The cost of changing

By Dart WryPublished 8 months ago 3 min read
Regret
Photo by taylor on Unsplash

He had a good life.

Nathan Reed was thirty-five, married, and comfortably successful. A quiet house with soft wood floors, a job he didn’t hate, and a wife who made pancakes on Sundays. He had a dog named Oscar that greeted him like a small hurricane every time he walked through the door.

Some people would kill for that kind of peace.

But Nathan couldn't stop thinking about the things he didn’t do.

He'd lie awake at night replaying moments—forks in the road, split-second decisions, missed chances that never stopped echoing.

He should’ve asked Claire to prom back in high school. Should’ve taken that art class in college. Should’ve told his dad he forgave him before the cancer got too bad. Should’ve said yes to that trip with his friends before they all drifted apart. Stupid stuff. Huge stuff. All of it.

One night, sitting in the attic surrounded by dusty boxes and old regrets, Nathan whispered, “If I could just go back…”

And something answered.

There wasn’t a flash of light or a voice from the sky. Just a shiver. A flicker. And suddenly, he was seventeen again, standing in the high school hallway outside the gym, wearing that old hoodie he hadn’t seen in years.

Claire was standing by the lockers.

And this time, he asked her to prom.

She said yes.

They danced. They kissed under string lights. It was perfect.

And then—snap—he was back in the present.

But the house felt… wrong.

The floors were different. The light colder.
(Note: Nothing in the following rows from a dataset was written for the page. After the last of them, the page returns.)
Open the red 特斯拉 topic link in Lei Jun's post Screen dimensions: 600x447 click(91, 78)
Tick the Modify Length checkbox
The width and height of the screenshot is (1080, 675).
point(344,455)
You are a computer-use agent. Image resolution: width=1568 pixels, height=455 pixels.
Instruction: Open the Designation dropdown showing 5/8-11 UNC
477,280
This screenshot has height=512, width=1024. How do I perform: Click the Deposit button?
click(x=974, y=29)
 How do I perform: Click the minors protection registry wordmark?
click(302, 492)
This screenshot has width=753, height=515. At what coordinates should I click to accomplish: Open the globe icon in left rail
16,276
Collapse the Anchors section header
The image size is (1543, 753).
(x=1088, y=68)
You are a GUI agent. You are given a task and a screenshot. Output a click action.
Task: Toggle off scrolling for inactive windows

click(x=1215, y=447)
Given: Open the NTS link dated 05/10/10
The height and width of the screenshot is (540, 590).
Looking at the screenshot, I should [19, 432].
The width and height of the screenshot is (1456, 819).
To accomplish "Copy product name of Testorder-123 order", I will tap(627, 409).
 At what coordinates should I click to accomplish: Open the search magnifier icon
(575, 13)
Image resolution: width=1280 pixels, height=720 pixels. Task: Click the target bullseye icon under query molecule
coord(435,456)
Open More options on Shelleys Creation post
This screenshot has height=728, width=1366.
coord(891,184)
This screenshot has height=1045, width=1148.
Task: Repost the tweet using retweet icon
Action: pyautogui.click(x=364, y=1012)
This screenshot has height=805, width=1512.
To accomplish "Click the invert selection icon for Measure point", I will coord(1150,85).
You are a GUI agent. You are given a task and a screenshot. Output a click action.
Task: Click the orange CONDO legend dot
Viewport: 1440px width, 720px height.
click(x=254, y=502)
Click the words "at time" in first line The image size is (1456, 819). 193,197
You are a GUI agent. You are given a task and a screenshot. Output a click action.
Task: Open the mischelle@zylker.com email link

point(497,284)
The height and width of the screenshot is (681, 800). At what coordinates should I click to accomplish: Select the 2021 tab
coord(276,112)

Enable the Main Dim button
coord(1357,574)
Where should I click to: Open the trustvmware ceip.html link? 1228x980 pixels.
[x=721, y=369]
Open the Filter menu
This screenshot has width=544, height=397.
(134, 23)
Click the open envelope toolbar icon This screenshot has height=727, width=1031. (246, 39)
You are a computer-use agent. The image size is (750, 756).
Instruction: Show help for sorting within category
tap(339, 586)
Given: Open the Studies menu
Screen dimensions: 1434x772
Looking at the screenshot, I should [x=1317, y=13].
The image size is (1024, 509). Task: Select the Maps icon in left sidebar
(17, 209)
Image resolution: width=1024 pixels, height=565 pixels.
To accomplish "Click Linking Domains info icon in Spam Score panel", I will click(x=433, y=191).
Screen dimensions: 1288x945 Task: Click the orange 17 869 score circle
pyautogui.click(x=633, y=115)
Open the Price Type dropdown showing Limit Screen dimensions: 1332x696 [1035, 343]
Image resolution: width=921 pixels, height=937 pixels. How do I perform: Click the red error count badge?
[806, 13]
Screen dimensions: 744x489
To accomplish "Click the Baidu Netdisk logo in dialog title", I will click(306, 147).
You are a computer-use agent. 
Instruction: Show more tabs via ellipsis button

Oscar didn’t come running.

His wife, Rachel, wasn’t there.

In her place, a note on the kitchen counter: “Don’t wait up tonight.”

The handwriting was familiar, but not Rachel’s.

Her name was Ava now. Someone he vaguely remembered from college.

Nathan stared at the note for a long time.

Then he went back to the attic.

And did it again.

He went back to college and took that art class. He stayed up late painting things that made him feel more alive than he had in years. He changed majors. Talked to different people. Laughed louder.

When he returned to the present, his job was gone.

He worked part-time at a small studio now, alone most of the day. No one said hi when he came in. No one said goodbye when he left.

But he told himself it was worth it. Because now he was being true to himself.

Still, the silence of his new life started to press in. So he went back again. And again.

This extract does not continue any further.